Later composers include Luigi Boccherini, who wrote some florid lines for solo soprano, the only early setting to include a soloist. By the time Haydn came to write his own Stabat Mater in 1767 he would have been familiar with those of Pergolesi and Alessandro Scarlatti. It became Haydn's most performed work in his lifetime, notable for its swapping out of the oboes for two cors anglais in two of the movements, creating a graver and more melancholy sound.
Dvořák and Liszt both created highly personal settings of the poem: Liszt because of his strong religious impulse – he wrote the Stabat Mater as part of his oratorio Christus while living in the Vatican, having entered the lower orders – and Dvořák because of a string of personal tragedies. The Czech composer lost his eldest daughter Josefa in 1876, which prompted him to begin sketching the music, and he returned to the composition in 1877 after the deaths of his two surviving children in close succession.
A number of turn‐of‐the‐century composers lent their romantic touch to the text. Verdi's version, scored for chorus and large orchestra, was written towards the end of his life, and is fully representative of his mature style. Stanford and Howells, both deeply embedded in the Anglican tradition, brought the Stabat Mater into the renaissance of British music.
The Stabat Mater has lost none of its allure in more recent times: perhaps its enduring quality has become even more important since the momentous events of the 20th century. Poulenc composed his setting in 1950, stung by the recent death of his close friend Christian Bérard. Knut Nystedt, the Norwegian composer who died in 2014, composed his stripped down Stabat Mater in 1986, scored for choir and solo cello. Influenced by Gregorian chant and Palestrina, the composer brings us full circle to the earliest settings of this ageless poem.

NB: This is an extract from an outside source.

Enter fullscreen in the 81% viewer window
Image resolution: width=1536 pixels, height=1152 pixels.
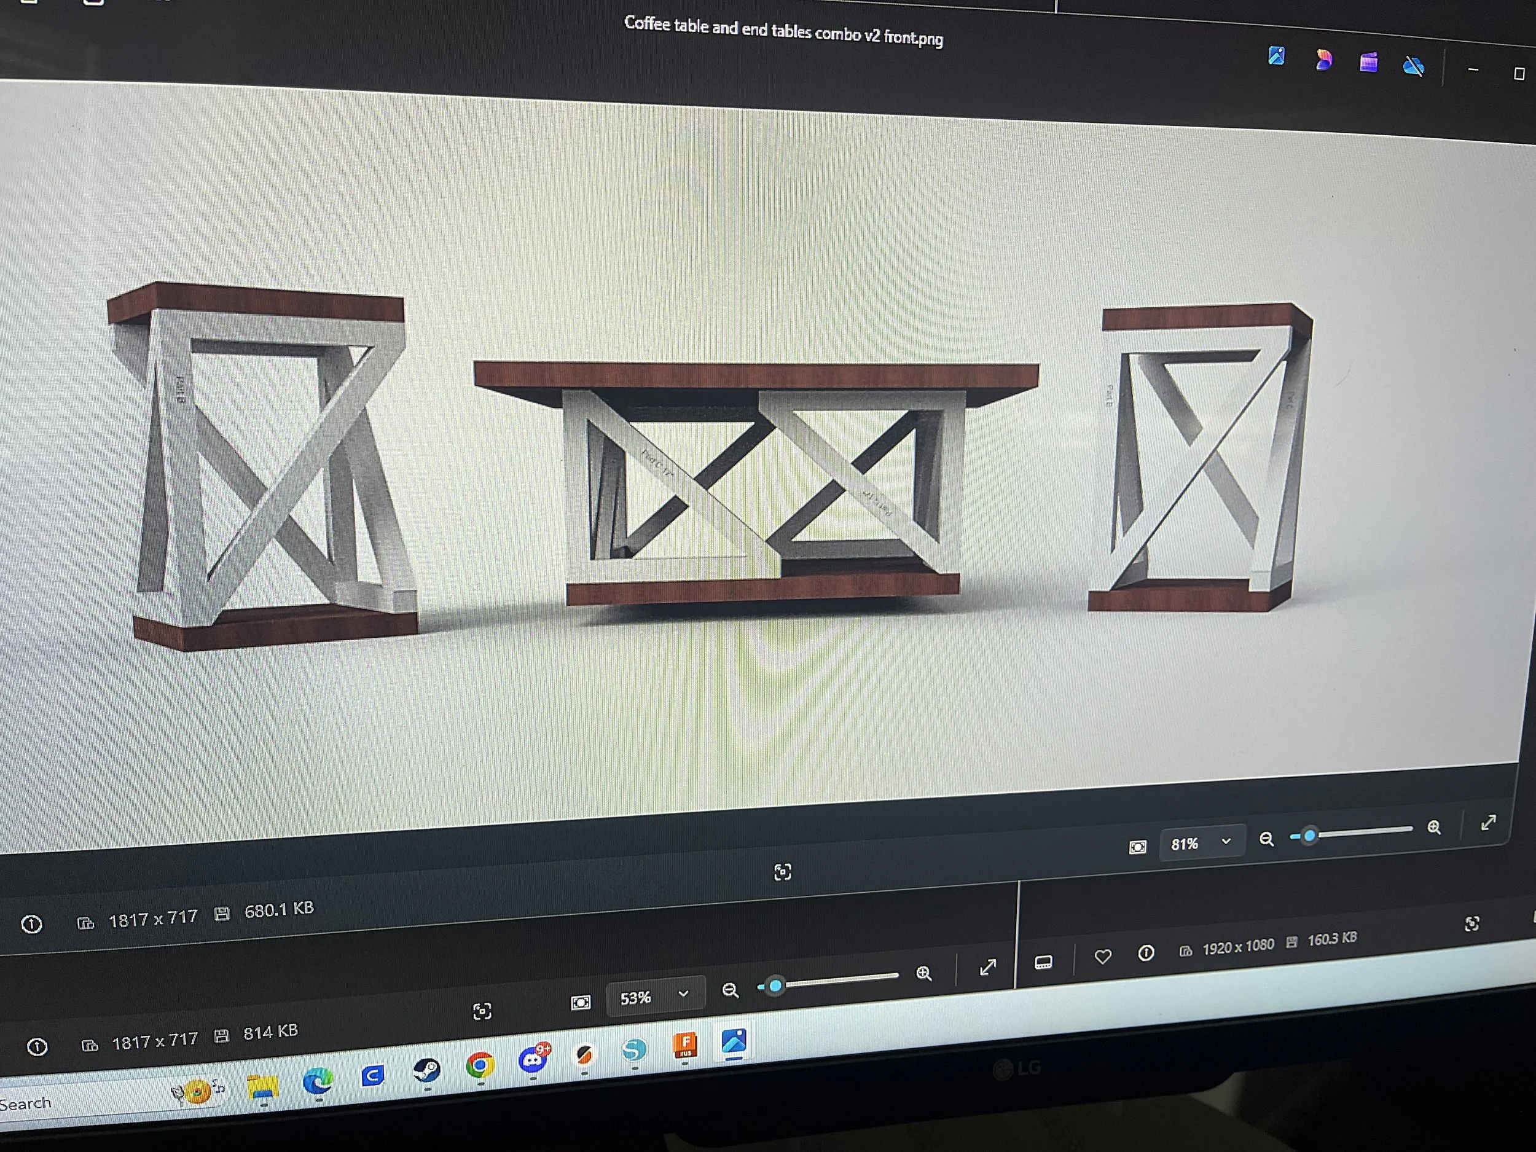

Brilliant Classics has brought together a number of first‐class performers for this set, including classic performances and new recordings. Harry Christophers conducts The Sixteen in their performance of Agostino Steffani's Stabat Mater dolorosa, featuring soloists Elin Manahan Thomas and Grace Davidson. Dvořák's Stabat Mater is stylishly performed by The Washington Chorus and Orchestra, conducted by Robert Shafer, alongside Christine Brewer and John Aler, in a performance recorded at Washington D.C.'s John F. Kennedy Center. Boccherini's Stabat Mater (released in July 2016 and praised by MusicWeb International as 'an engaging performance, high on polish and long on assurance') is performed by the young Ensemble Symposium, featuring Francesca Boncompagni.